Requirements> Tally the lines in the records below that contain the string "click". Reply with the number alone.

Rows>
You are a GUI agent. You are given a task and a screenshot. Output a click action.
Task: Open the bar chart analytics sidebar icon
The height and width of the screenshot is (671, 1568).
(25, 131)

---

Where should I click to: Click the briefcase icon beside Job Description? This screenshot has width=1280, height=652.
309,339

Solution for this problem> 2